Serikat Buruh Pimpinan Said Iqbal Sebut Apindo dan Menteri Tenaga Kerja Arogan, Kenapa?
Ilustrasi. (Foto: Dok. Antara)

Bagikan:

JAKARTA - Konfederasi Serikat Pekerja Indonesia (KSPI) menolak penetapan upah minimum provinsi atau UMP 2022 yang mengacu pada amanat Peraturan Pemerintah (PP) Nomor 36/2021 tentang Pengupahan yang menjadi turunan dari Undang Undang Nomor 11/2020 tentang Cipta Kerja. Namun, KSPI meminta agar besarannya mengacu pada UU Nomor 13/2003.

Sebelumnya, Asosiasi Pengusaha Indonesia (Apindo) mempertanyakan dasar aturan yang dipakai oleh Konfederasi Serikat Pekerja Indonesia (KSPI) atas permintaan kenaikan upah minimum kabupaten/kota (UMK) 2022 di angka sekitar 7 persen sampai 10 persen.

Presiden KSPI Said Iqbal mengatakan pihaknya tetap berpegang pada rumusan pengupahan yang tertuang dalam Undang-Undang (UU) Nomor 13/2003 tentang Ketenagakerjaan. Alasannya karena UU Omnibus Law Cipta Kerja atau UU 11/2020 sedang digugat di mahkamah konstitusi (MK).

Lebih lanjut, Iqbal mengatakan sidang gugatan UU Cipta Karja sedang berjalan baik uji formil maupun uji materil. Maka demikian, setiap undang-undang atau peraturan yang sedang digugat maka tidak inkrah dan tidak boleh dipakai. Sehingga, UU tersebut tidak bisa dijadikan acuan. Termasuk, PP Nomor 36/2021 sebagai turunannya.

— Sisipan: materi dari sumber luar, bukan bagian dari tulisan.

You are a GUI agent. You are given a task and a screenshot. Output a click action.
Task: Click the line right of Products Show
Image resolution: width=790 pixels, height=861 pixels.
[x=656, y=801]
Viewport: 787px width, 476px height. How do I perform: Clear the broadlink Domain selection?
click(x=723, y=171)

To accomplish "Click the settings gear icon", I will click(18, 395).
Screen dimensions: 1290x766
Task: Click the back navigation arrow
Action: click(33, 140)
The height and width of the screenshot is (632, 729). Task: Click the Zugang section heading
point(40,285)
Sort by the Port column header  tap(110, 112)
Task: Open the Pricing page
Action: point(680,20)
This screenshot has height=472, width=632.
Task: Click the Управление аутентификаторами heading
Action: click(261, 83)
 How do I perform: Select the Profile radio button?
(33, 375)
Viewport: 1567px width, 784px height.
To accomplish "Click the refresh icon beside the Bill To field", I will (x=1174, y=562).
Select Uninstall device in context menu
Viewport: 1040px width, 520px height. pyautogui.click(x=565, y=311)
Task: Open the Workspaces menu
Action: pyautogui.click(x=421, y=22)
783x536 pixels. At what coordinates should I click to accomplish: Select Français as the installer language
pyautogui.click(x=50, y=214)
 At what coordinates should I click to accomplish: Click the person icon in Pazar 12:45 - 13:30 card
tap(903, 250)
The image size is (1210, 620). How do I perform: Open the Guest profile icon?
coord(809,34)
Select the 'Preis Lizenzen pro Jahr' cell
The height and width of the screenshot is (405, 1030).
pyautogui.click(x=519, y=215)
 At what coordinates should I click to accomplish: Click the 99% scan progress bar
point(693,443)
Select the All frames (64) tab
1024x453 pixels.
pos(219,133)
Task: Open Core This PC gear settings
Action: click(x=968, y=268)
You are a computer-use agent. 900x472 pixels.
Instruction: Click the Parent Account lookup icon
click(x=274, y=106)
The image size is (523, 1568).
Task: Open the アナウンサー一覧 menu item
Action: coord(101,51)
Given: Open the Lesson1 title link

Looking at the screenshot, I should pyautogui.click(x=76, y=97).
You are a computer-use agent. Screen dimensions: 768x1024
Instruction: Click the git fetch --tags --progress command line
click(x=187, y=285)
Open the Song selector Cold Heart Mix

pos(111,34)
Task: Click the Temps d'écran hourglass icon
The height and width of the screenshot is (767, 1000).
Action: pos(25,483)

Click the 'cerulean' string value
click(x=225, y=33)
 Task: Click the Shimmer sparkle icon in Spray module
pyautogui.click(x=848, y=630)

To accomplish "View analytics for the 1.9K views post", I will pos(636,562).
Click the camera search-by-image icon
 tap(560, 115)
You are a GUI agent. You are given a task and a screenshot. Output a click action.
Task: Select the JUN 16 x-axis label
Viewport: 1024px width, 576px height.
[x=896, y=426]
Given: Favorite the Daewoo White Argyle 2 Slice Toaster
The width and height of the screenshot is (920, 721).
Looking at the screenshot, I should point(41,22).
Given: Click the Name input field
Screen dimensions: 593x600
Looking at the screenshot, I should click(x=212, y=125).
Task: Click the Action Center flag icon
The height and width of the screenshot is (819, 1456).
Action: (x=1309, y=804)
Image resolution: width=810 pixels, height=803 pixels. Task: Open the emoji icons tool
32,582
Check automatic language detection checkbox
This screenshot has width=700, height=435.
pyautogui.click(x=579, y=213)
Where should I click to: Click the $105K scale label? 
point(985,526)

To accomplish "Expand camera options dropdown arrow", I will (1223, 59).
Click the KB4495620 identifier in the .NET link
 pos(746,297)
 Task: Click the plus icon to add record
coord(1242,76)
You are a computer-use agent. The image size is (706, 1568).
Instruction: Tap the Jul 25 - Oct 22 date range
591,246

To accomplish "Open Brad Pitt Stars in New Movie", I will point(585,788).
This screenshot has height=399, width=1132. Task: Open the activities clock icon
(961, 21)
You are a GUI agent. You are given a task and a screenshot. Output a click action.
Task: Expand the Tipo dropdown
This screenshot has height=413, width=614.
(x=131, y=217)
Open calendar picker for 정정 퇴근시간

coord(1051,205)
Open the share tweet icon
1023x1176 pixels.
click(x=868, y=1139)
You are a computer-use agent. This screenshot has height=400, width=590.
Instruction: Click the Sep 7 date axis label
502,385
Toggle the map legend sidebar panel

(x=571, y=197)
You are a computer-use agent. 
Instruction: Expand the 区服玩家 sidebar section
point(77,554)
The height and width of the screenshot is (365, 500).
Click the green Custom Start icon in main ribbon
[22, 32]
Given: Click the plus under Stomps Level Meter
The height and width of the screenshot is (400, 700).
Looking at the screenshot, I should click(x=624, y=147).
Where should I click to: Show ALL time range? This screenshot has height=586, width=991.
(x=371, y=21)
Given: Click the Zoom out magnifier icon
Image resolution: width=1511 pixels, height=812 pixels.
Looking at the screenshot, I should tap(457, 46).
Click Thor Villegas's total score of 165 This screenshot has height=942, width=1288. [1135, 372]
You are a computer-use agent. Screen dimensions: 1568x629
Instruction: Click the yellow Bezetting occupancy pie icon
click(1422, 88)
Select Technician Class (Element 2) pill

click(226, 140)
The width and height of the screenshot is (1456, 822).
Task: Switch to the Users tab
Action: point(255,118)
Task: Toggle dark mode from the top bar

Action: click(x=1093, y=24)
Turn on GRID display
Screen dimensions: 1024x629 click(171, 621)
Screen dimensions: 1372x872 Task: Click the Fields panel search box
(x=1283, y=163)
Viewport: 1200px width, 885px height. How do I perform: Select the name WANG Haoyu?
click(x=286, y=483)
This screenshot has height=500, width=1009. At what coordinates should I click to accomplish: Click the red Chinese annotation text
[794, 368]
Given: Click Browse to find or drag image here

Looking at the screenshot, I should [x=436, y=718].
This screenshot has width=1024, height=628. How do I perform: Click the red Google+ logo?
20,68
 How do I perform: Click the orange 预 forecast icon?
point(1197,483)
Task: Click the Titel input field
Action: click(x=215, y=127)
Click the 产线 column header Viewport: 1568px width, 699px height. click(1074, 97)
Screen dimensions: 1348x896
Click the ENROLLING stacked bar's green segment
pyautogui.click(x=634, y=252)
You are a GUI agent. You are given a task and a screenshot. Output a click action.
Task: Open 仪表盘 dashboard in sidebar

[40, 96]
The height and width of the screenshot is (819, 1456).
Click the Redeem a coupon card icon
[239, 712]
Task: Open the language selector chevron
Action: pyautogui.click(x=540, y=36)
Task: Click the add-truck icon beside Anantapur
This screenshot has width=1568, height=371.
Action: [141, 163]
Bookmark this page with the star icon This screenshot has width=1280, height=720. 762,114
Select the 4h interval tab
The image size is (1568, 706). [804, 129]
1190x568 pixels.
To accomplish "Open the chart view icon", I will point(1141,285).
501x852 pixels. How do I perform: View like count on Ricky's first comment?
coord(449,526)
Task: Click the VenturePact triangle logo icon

"Apindo berdalih bahwa PP Nomor 36 turunan Omnibus Law dijadikan dasar. Pertanyaan kami Apindo ini mengerti konstitusi tidak? Atau karena pemerintah melindungi, Apindo bersikap Arogan, Menteri Tenaga Kerja dan Apindo bersikap arogan. PP Nomor 36 tentang pengupahan itu turunan dari Omnibus Law atau UU Cipta Kerja," jelasnya dalam konferensi pers secara virtual, Rabu, 3 November.

Menurut Iqbal, karena UU Cipta Kerja belum inkrah dan tidak bisa dijadikan dasar acuan penetapan UMK 2022, maka untuk mengisi kekosongan hukum KSPI menggunakan UU Nomor 13/2003 dan PP Nomor 78/2015.

"Bahwa kenaikan upah minimum menggunakan inflasi plus pertumbuhan ekonomi year on year September tahun sebelumnya ke September tahun berjalan dan mempertimbangkan KHL (Kebutuhan Hidup Layak). Dan ada UMSK, karena omnibus Law belum inkrah lagi digugat," jelasnya.

Sebelumnya, Ketua Umum Apindo, Hariyadi Sukamdani mempertanyakan dasar aturan yang dipakai oleh Konfederasi Serikat Pekerja Indonesia (KSPI) atas permintaan kenaikan upah minimum kabupaten/kota (UMK) 2022 di angka sekitar 7 persen sampai 10 persen.

"Soal besaran 7 persen atau berapa itu, itu mengacu pada aturan mana, dasarnya apa. Terus terang kami tidak tahu dasarnya apa," tutur Hariyadi, dalam konferensi pers secara virtual, Selasa, 2 November.

Menurut Hariyadi, penetapan UMK 2022 harusnya mengacu pada Undang-undang (UU) Nomor 11 Tahun 2020 tentang Cipta Kerja dan Peraturan Pemerintah (PP) Nomor 36 Tahun 2021 tentang Pengupahan.

Hariyadi menjelaskan jika dilihat dari ketentuan yang mengatur besaran upah sebelum adanya kedua aturan tersebut, ada ketentuan soal Kebutuhan Hidup Layak (KHL) yang diatur dalam Peraturan Menaker Nomor 18 Tahun 2020 tentang Perubahan Atas Peraturan Menteri Ketenagakerjaan Nomor 21 Tahun 2016 tentang Kebutuhan Hidup Layak.

Namun, lanjut Hariyadi, karena sudah ada UU Cipta Kerja dan PP Nomor 36 Tahun 2021, tentu Permenaker Nomor 18 Tahun 2020 itu tidak dipakai lagi. Menurut Hariyadi, jika mengacu pada aturan tersebut maka hasilnya tidak ada kenaikan upah.

"Kami menguji, ada 64 komponen, untuk Jakarta saja, hasilnya KHL-nya di bawah upah minimum. Tidak naik. Kita masukkan yang lain, wong inflasinya rendah, perekonomian juga malah ngedrop," ucapnya.